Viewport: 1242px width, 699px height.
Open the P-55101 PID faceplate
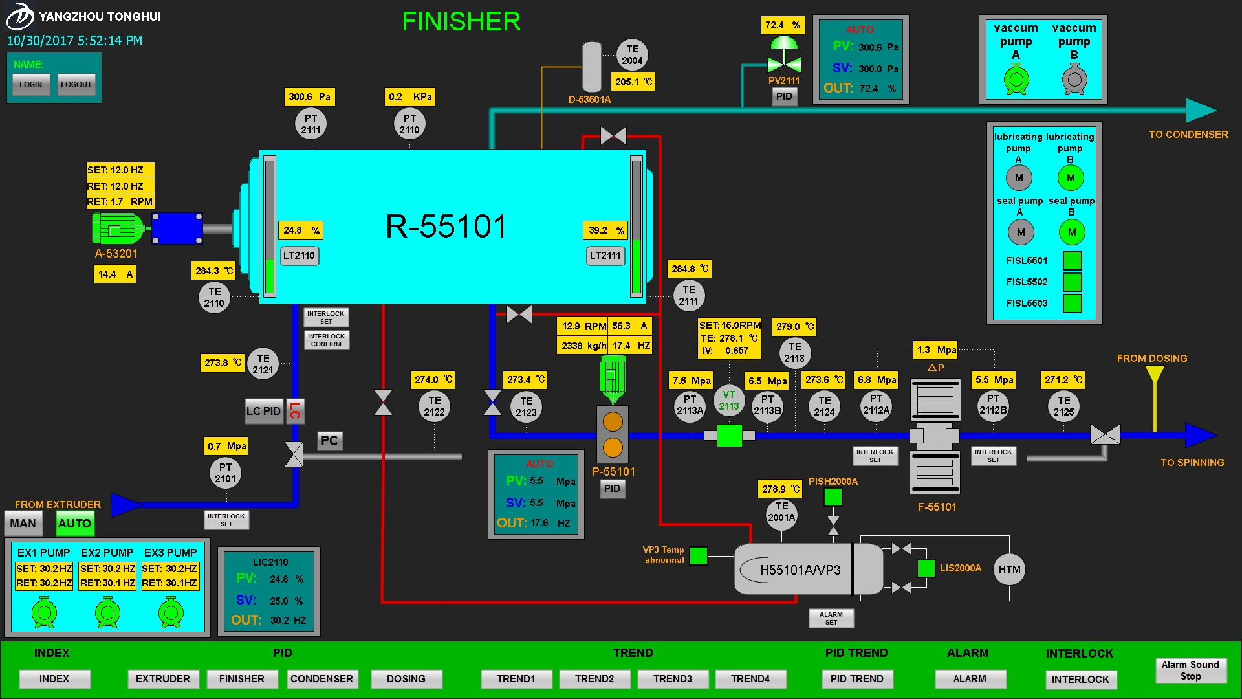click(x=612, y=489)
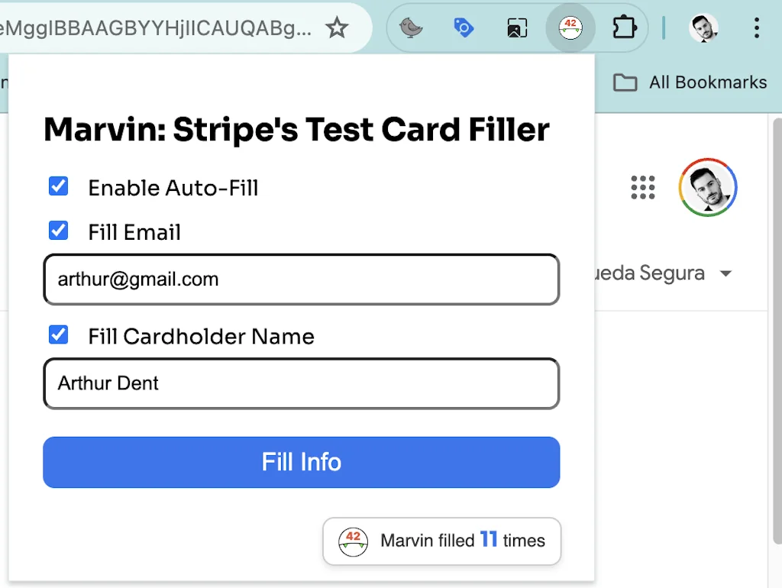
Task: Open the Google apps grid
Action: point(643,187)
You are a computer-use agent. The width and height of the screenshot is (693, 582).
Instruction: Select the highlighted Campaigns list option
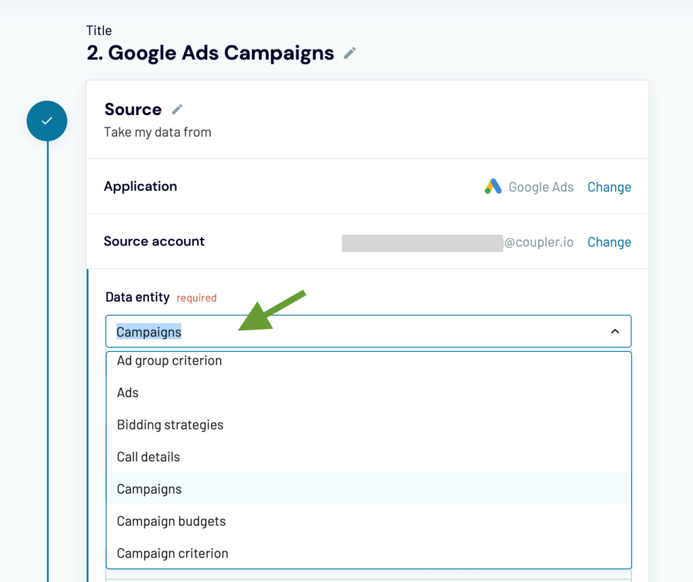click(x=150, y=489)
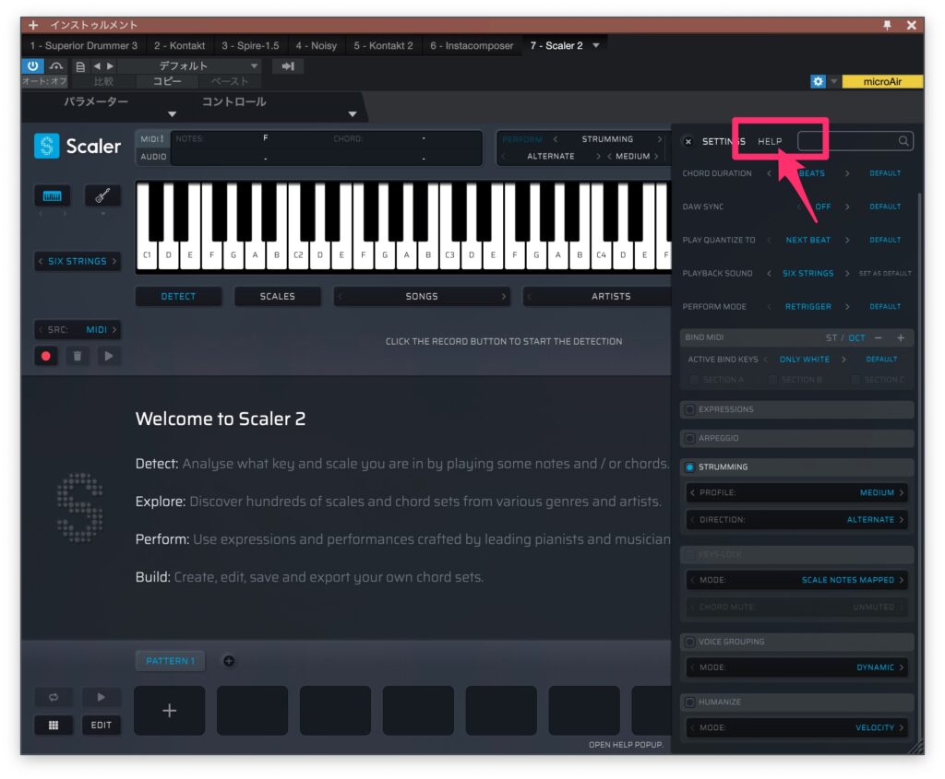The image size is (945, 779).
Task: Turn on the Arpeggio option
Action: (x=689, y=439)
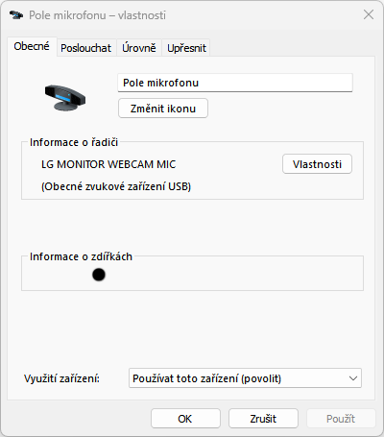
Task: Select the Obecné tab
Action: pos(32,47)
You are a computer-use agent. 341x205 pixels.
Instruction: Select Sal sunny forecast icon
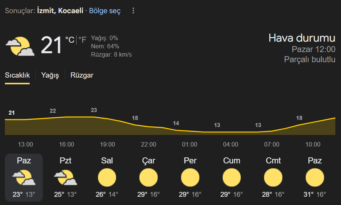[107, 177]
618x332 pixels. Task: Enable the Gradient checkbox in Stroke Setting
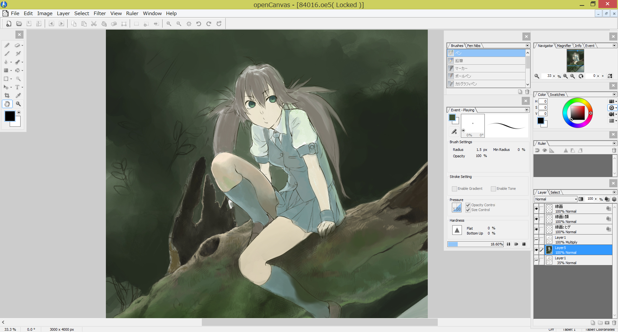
■ ■ ■ ■
## [Task to complete]
Turn every line of the items above into a JSON list of strings, one string per line, with blank lines left out. Don't include the pictures.

## [The completed task]
[
  "Viewport: 1242px width, 699px height.",
  "Open the P-55101 PID faceplate",
  "click(x=612, y=489)",
  "Task: Open the Google apps grid",
  "Action: point(643,187)",
  "You are a computer-use agent. The width and height of the screenshot is (693, 582).",
  "Instruction: Select the highlighted Campaigns list option",
  "click(x=150, y=489)",
  "The image size is (945, 779).",
  "Task: Turn on the Arpeggio option",
  "Action: (x=689, y=439)",
  "Task: Select the Obecné tab",
  "Action: pos(32,47)",
  "You are a computer-use agent. 341x205 pixels.",
  "Instruction: Select Sal sunny forecast icon",
  "[107, 177]",
  "618x332 pixels. Task: Enable the Gradient checkbox in Stroke Setting"
]